An appointed Maine seat on the New England Fisheries Management Council was filled last month. The first choice of ground fishermen, lobstermen, scientists, some council members, DMR commissioner Lapointe, Governor Baldacci, and the broadest based coalition seen in years, was Port Clyde, Maine ground fisherman Gary Libby. But the Department of Commerce instead appointed a paid lobbyist for the herring trawler industry, third of four choices.

Supporters had hoped Libby could represent the small boat fleet, reduce herring trawling in ground fish closed areas, and address trawler bycatch, – all fundamental to saving the imperiled ground fish resource. The appointment of what amounts to an opponent of Libby’s goals caused an explosion of speculation on how he could have been passed over.

Speculation, born of exclusion from the full process, pointed to the deep pockets of the industrial trawler fleet and influence in Washington, DC. One pro-Libby council member said, "I don’t know, I’m in the dark on this like everyone else.”
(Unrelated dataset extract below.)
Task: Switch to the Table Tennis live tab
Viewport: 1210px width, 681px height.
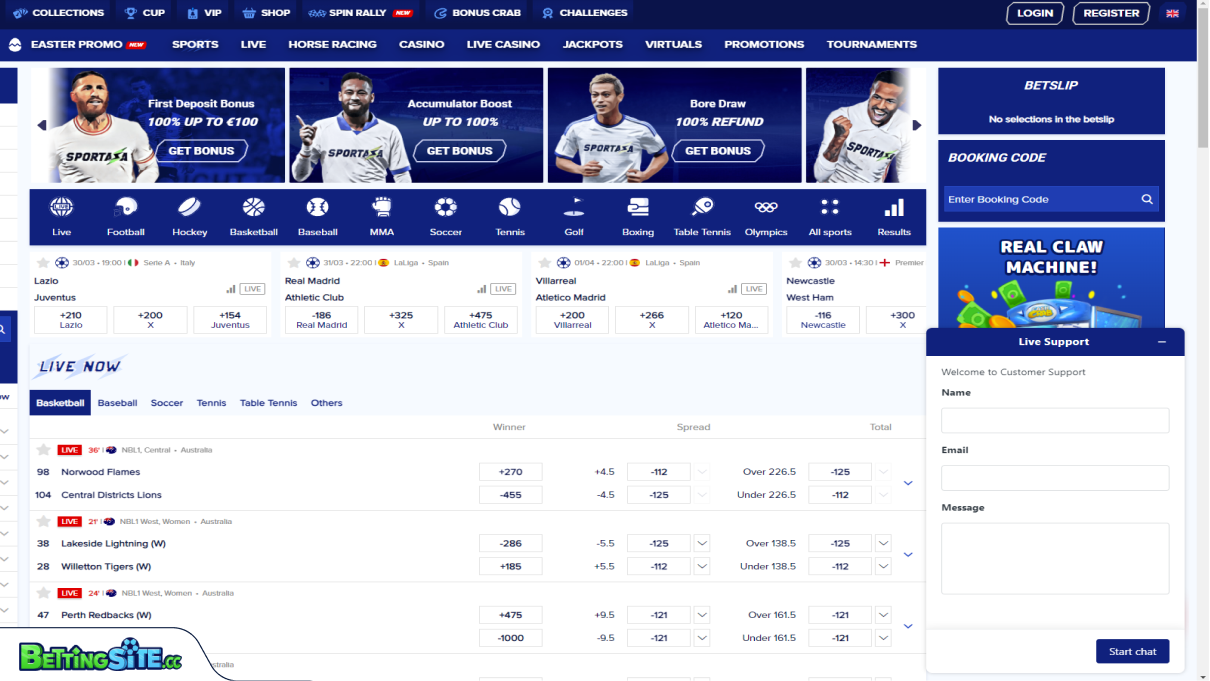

Well, that, is the problem. The final decision was made in the dark, out of sight and reach of the majority. The appointment process, is not democratic. The result is no balanced representation of stakeholder interests. The public resource is managed as though it were the private preserve of fewer and fewer corporate owners. Owners whose D.C. political power easily trumps the majority’s choices made at the state level.

All participants have a right to work to seat their candidate. The commissioner’s responsibility is to choose candidates who will address the immediate pressing issues. His office was no doubt lobbied vigorously by the trawlerfleet. But by including a candidate known to have the most Washington political clout, the Maine DMR was effectively making the final decision.

Maine fishermen don’t have paid lobbyists. Their strength is in numbers, unity, and coalitions. The commissioner’s power is at state level. Maine fishermen need, and back, strength on the hard decisions here.
The herring trawler fleet concerns are at most modest compared to the desperate situation that New England ground fishermen, and the resource face. Until and unless the hard decisions that must be made are made on ground fish, the resource is doomed.